What is required
Every line in the records below that holds "agent" must be identified and copied.

Stored entries
· · · ·

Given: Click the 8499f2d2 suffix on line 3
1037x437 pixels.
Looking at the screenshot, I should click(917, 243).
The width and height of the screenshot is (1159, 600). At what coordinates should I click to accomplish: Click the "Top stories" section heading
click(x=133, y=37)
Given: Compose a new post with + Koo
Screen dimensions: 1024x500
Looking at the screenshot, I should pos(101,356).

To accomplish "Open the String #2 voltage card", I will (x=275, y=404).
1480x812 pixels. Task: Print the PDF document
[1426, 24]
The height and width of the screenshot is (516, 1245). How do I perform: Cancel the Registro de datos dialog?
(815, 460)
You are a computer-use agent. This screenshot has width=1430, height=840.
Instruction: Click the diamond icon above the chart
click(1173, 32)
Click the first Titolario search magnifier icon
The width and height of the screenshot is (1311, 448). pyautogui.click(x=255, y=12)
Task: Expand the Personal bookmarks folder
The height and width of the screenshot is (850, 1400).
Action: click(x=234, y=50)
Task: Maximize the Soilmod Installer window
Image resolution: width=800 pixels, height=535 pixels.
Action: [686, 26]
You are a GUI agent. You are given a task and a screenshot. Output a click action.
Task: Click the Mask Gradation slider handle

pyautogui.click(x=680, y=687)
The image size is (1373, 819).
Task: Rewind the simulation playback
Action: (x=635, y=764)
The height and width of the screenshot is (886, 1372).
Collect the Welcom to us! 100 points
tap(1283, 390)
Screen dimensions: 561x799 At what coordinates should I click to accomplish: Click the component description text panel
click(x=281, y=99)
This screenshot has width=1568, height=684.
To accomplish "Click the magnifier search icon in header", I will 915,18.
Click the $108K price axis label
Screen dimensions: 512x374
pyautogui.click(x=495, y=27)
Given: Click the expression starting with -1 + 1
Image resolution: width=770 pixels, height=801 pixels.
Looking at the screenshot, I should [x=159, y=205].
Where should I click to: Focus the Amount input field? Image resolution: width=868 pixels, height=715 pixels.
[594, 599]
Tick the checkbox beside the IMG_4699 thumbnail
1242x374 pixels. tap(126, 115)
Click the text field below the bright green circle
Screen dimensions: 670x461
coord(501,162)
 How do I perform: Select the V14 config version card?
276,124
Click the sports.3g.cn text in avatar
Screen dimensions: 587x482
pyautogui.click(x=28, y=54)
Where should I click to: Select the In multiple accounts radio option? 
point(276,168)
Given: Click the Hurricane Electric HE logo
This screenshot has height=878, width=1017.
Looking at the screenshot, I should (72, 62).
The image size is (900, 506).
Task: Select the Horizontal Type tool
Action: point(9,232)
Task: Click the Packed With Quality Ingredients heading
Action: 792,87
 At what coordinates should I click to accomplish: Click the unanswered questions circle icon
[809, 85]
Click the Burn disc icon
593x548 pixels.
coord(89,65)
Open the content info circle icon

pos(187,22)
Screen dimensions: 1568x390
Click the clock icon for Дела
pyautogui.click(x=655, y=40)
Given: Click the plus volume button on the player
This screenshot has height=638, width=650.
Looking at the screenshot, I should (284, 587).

· · · ·

Problem solution
You are a computer-use agent. This screenshot has width=1430, height=840.
You are a GUI agent. You are given a task and a screenshot. Output a click action.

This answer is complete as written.